Friday, May 2, 2025

The Burning Youth of the Medical Department: The Struggle for the University of Tokyo and the Era of Katsunori Honda (1968-1969)

The Burning Youth of the Medical Department: The Struggle for the University of Tokyo and the Era of Katsunori Honda (1968-1969)

At the end of the 1960s, the world was in turmoil. The May Revolution in Paris, the anti-war movement in the U.S., the Cultural Revolution in China-these waves reached the Far Eastern island nation of Japan, and the anger of students shook the campuses. The so-called Todai Struggle that erupted at the University of Tokyo between 1968 and 1969 is a historical event that fundamentally challenged the educational, political, and social structures of postwar Japan.

At the center of the struggle was the protest against the "intern system. The post-licensure internship system at the University of Tokyo Hospital was rife with unpaid work, long hours, and inhumane conditions. Young medical students stood up against the system, appealing for university administration, academic freedom, and human dignity.

At the heart of this movement was the "University of Tokyo Zenkyoto (University of Tokyo Zenkyoto Council). Unlike the existing student government, the Zenkyoto was a nonpartisan, noncongress organization that brought together students and dissident faculty members who did not belong to any sect. The Zengakkoto used debate and occupation as weapons to shake the very foundations of the university system.

The internal structure was as follows:

- The active bodies were organized by department, with the School of Medicine, the School of Law, the School of Letters, the School of Liberal Arts, etc., forming their own Zenkyoto and cooperating with each other in the Zenkyoto Conference.
- The leadership was composed of rotating discussion meetings, without a clear leader, and based on the principle of "thorough discussion.
- Many of them were anti-authority, anti-capitalism, and anti-managerial education, and denounced the police power and bureaucratic university administration as "violent apparatuses.
- While they were distinct from armed sects, they attempted to transform the university into another public space through barricades and independent lectures.

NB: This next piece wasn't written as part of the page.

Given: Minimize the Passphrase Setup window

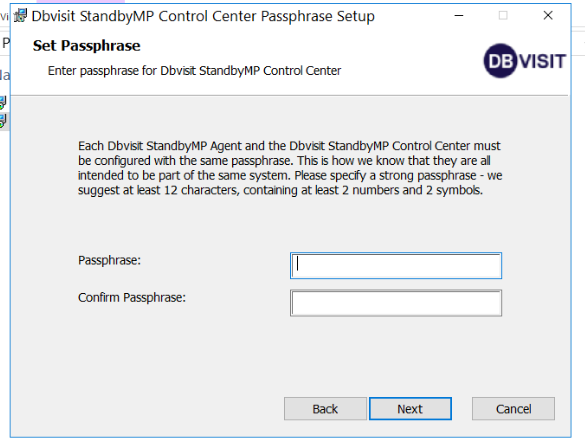Looking at the screenshot, I should point(459,16).
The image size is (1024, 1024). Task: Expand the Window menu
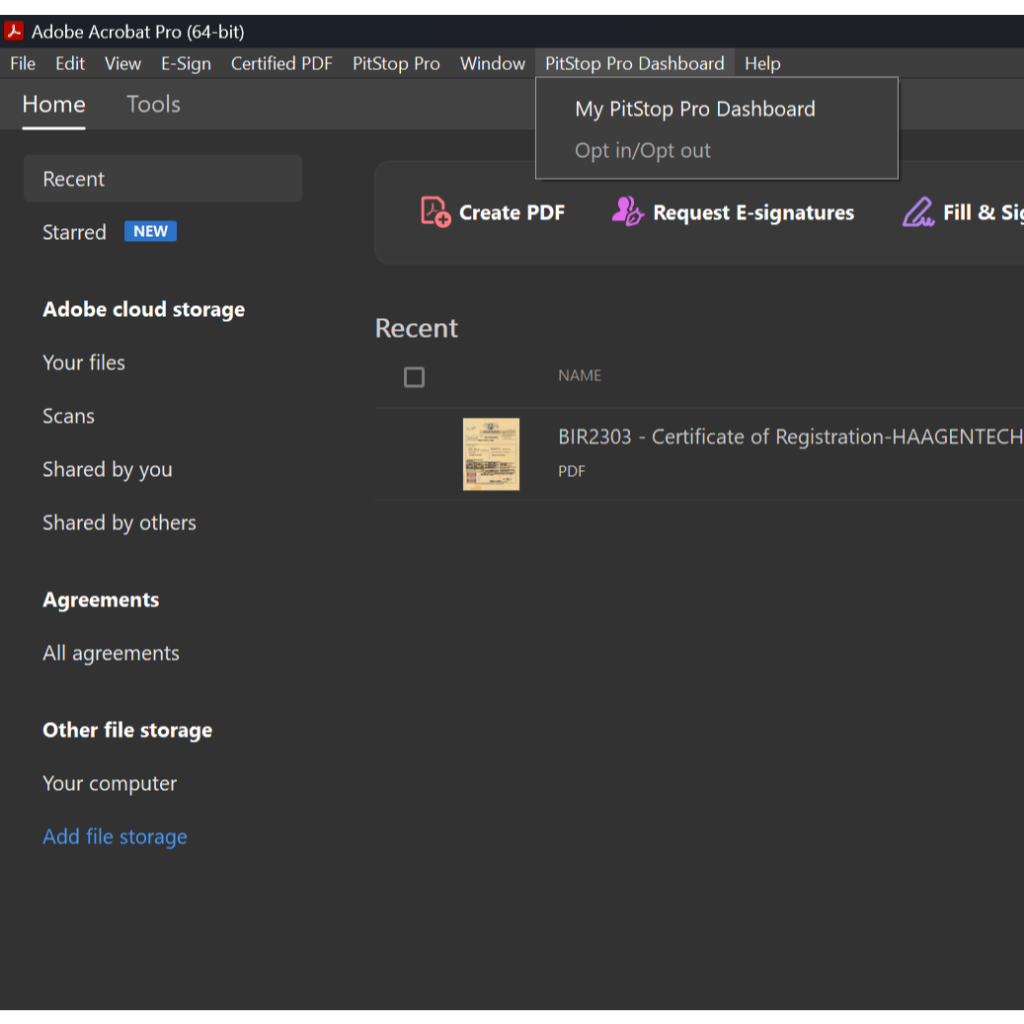pos(492,64)
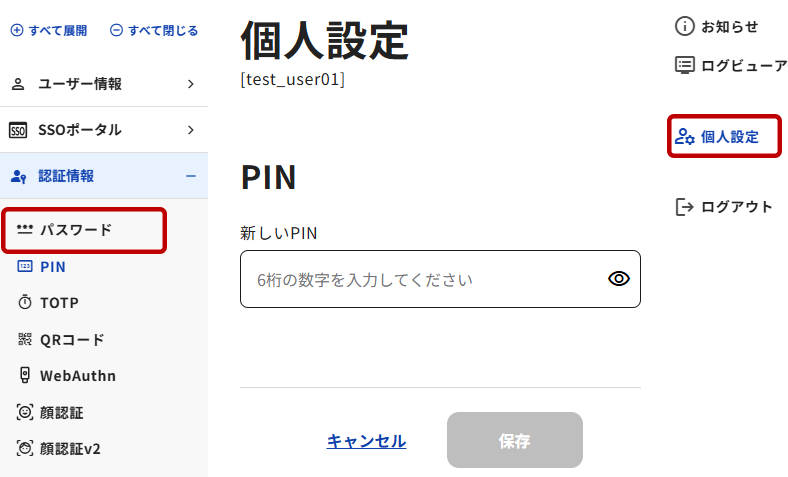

In the midst of this movement was a doctor named Katsunori Honda. He was a rare individual who, despite being a member of the First Department of Internal Medicine at the University of Tokyo, sympathized with the student movement and threw himself into the movement for change from within the system. Normally, the medical office is at the bottom of the system, and is a place that keeps a distance from the movement. However, Dr. Honda raised his voice from within the stronghold of knowledge that is the medical office.

In January 1969, the symbolic end came when riot police stormed the university, "normalizing" it and forcing students into a period of silence.

Although institutional reforms were gradually implemented, the postwar "ideal of university autonomy" lost its luster. However, the light that burned in the medical office in that winter was not a wasted effort. Katsunori Honda's name is only mentioned in a single line in the "Story Special" magazine as "a person of great activity," but behind the story there was indeed a quiet revolution by an intellectual who linked knowledge and action.

It was one of the last flames of an era in which people risked their lives to ask "Why do we learn?" and "For whom do we work?"